„Was kann ich noch gegen meinen hohen Blutdruck tun?“, fragte mich eine 60-jährige Patientin vor ein paar Monaten in meiner Sprechstunde. Sie leidet an einer Erkrankung, die ihren Alltag zunehmend belastete: Bluthochdruck. Jeder dritte Erwachsene in Deutschland ist davon betroffen. Vielen geht es wie meiner Patientin: Trotz gesunder Lebensweise und mehrerer Medikamente bleibt ihr Blutdruck erhöht. Stattdessen geraten sie in eine Spirale aus Nebenwirkungen wie Schwindel, Herzrasen und Unsicherheit beim Gehen. Das Blutdruckmessgerät schlägt weiter Alarm. Die Lebensqualität leidet. Die Sorge wächst.

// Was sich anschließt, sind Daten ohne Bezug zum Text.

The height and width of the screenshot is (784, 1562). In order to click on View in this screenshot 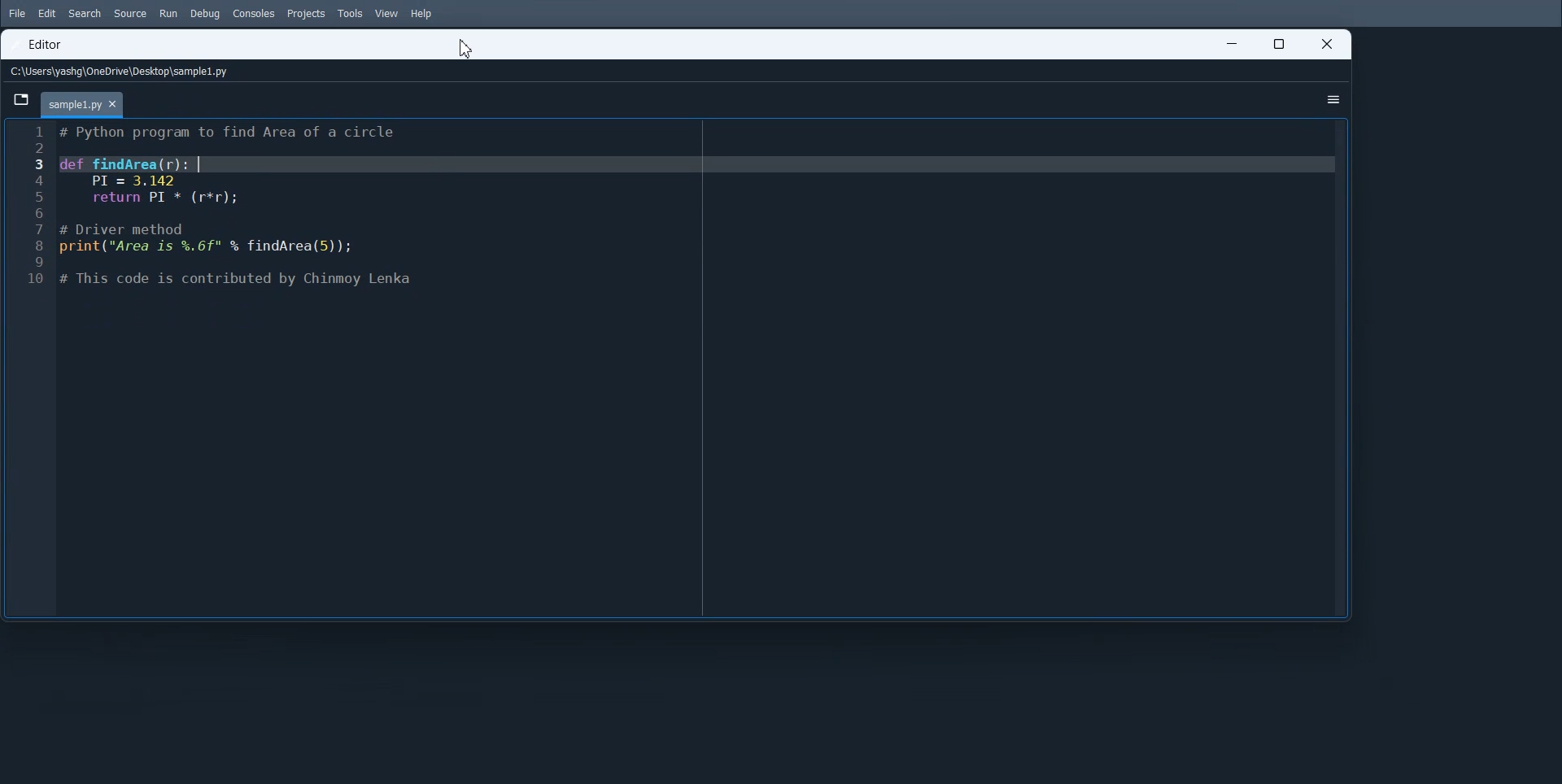, I will do `click(386, 13)`.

Zu Recht, denn Bluthochdruck ist tückisch. Er hinterlässt leise Schäden, die sich oft erst bemerkbar machen, wenn es zu spät ist. Herzinfarkte, Schlaganfälle, Sehstörungen bis zur Erblindung sind Folgen, die wir in der Klinik täglich sehen. Allesamt vermeidbar, wenn rechtzeitig gehandelt wird. Das Dramatische: Nur etwa ein Viertel der Betroffenen ist optimal medikamentös eingestellt. Hinzu kommt, dass nach etwa einem Jahr die Hälfte die Einnahme beendet. Die Gründe: zu viele Tabletten, zu viele Nebenwirkungen, zu kompliziert. Sogenannte Kombinationspräparate – Tabletten, die mehrere Wirkstoffe enthalten – werden deshalb zwar als Lösung empfohlen, aber noch immer zu selten verschrieben. Doch es gibt auch Fälle, in denen selbst das nicht ausreicht. So wie bei meiner Patientin.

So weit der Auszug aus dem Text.